• [ACTION ITEM]: Each line of the data has to be retyped exactly as it is.

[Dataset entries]
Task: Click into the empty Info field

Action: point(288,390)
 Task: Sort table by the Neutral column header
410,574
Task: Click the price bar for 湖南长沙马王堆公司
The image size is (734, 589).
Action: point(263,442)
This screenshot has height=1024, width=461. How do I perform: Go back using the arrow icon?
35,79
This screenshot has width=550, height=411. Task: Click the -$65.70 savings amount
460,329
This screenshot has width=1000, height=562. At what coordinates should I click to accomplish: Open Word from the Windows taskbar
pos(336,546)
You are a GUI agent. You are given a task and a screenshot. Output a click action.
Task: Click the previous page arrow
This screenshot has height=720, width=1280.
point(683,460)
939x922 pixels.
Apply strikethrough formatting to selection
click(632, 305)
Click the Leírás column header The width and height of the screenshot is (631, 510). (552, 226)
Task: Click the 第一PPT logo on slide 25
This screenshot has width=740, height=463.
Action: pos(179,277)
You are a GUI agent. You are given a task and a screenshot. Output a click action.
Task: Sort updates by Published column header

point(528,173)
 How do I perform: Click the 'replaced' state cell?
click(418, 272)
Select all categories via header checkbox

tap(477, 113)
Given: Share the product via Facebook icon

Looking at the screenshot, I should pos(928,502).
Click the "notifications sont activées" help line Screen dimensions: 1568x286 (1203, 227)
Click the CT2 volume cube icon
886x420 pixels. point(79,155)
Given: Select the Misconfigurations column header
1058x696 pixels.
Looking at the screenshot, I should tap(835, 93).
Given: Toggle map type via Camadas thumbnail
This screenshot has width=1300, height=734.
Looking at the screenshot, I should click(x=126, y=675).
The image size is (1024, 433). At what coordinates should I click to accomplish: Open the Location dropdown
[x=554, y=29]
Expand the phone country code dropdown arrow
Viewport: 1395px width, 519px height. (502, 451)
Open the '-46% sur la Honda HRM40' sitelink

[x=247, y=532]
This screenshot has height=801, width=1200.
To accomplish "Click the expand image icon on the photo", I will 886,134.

• [RESULT FOR THIS EXERCISE]:
Task: Click into the empty Info field

Action: point(288,390)
 Task: Sort table by the Neutral column header
410,574
Task: Click the price bar for 湖南长沙马王堆公司
The image size is (734, 589).
Action: point(263,442)
This screenshot has height=1024, width=461. How do I perform: Go back using the arrow icon?
35,79
This screenshot has width=550, height=411. Task: Click the -$65.70 savings amount
460,329
This screenshot has width=1000, height=562. At what coordinates should I click to accomplish: Open Word from the Windows taskbar
pos(336,546)
You are a GUI agent. You are given a task and a screenshot. Output a click action.
Task: Click the previous page arrow
This screenshot has height=720, width=1280.
point(683,460)
939x922 pixels.
Apply strikethrough formatting to selection
click(632, 305)
Click the Leírás column header The width and height of the screenshot is (631, 510). (552, 226)
Task: Click the 第一PPT logo on slide 25
This screenshot has width=740, height=463.
Action: pos(179,277)
You are a GUI agent. You are given a task and a screenshot. Output a click action.
Task: Sort updates by Published column header

point(528,173)
 How do I perform: Click the 'replaced' state cell?
click(418, 272)
Select all categories via header checkbox

tap(477, 113)
Given: Share the product via Facebook icon

Looking at the screenshot, I should pos(928,502).
Click the "notifications sont activées" help line Screen dimensions: 1568x286 (1203, 227)
Click the CT2 volume cube icon
886x420 pixels. point(79,155)
Given: Select the Misconfigurations column header
1058x696 pixels.
Looking at the screenshot, I should tap(835, 93).
Given: Toggle map type via Camadas thumbnail
This screenshot has width=1300, height=734.
Looking at the screenshot, I should click(x=126, y=675).
The image size is (1024, 433). At what coordinates should I click to accomplish: Open the Location dropdown
[x=554, y=29]
Expand the phone country code dropdown arrow
Viewport: 1395px width, 519px height. (502, 451)
Open the '-46% sur la Honda HRM40' sitelink

[x=247, y=532]
This screenshot has height=801, width=1200.
To accomplish "Click the expand image icon on the photo", I will 886,134.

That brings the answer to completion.